Air quality was below 100 before first pitch, according to ESPN. Two-hundred is generally considered the upper threshold for safe play, the story said.

Houston Astros manager Dusty Baker, whose team was in Oakland to face the A's, owns a home in northern California and said the fires were a concern, according to the Associated Press.

“There are fires all over the West Coast here and I was actually playing Jimi Hendrix today, ‘The Sky is Crying.’ The sky was crying today.
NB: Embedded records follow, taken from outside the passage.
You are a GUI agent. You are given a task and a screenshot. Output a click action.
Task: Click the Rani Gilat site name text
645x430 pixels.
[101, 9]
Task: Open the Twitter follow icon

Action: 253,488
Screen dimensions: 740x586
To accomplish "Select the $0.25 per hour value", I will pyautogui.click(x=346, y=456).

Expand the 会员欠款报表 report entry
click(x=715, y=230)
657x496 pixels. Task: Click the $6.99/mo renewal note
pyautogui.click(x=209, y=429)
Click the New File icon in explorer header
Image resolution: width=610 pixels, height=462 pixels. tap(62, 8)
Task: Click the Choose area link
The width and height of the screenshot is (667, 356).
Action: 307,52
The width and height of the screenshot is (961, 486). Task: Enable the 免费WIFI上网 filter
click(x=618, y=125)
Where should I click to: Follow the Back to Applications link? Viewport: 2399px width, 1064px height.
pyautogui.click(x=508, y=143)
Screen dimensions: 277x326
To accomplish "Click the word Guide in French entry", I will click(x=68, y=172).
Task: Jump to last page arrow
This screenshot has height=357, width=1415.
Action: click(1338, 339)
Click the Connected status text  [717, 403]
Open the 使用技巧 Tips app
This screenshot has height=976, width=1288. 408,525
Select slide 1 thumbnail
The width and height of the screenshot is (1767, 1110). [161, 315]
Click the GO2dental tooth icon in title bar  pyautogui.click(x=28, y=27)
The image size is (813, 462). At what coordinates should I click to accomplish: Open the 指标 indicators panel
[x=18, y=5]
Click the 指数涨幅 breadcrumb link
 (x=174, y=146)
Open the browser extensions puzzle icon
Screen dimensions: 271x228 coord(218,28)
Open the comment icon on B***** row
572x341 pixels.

I thought I was going to go outside and see Marlon Brando in ‘Apocalypse Now.’ It’s just a strange and eerie feeling,” he said.

Earlier in the day, the NFL's San Francisco 49ers practiced in similar conditions outside their arena, Levi's Stadium.

Niners head coach Kyle Shanahan said the bizarre scene looked like something from the end times, ESPN reported.

"We just got back in from walk-through and it's orange out here, too," Shanahan said. "I feel like I'm in 'The Book of Eli' -- it's like an apocalyptic state out there."

The NFL was monitoring air conditions on the West Coast ahead of Sunday's season openers, the story said, and will also generally call off games if the air quality index surges to around 200 or above.

The air quality was in the high 60s for most of Wednesday's practice, according to the report, which is an improvement over where it had been in the weeks prior. The team altered practice at times and excused a couple players from participation when the air quality was in the 150s in late August, it said.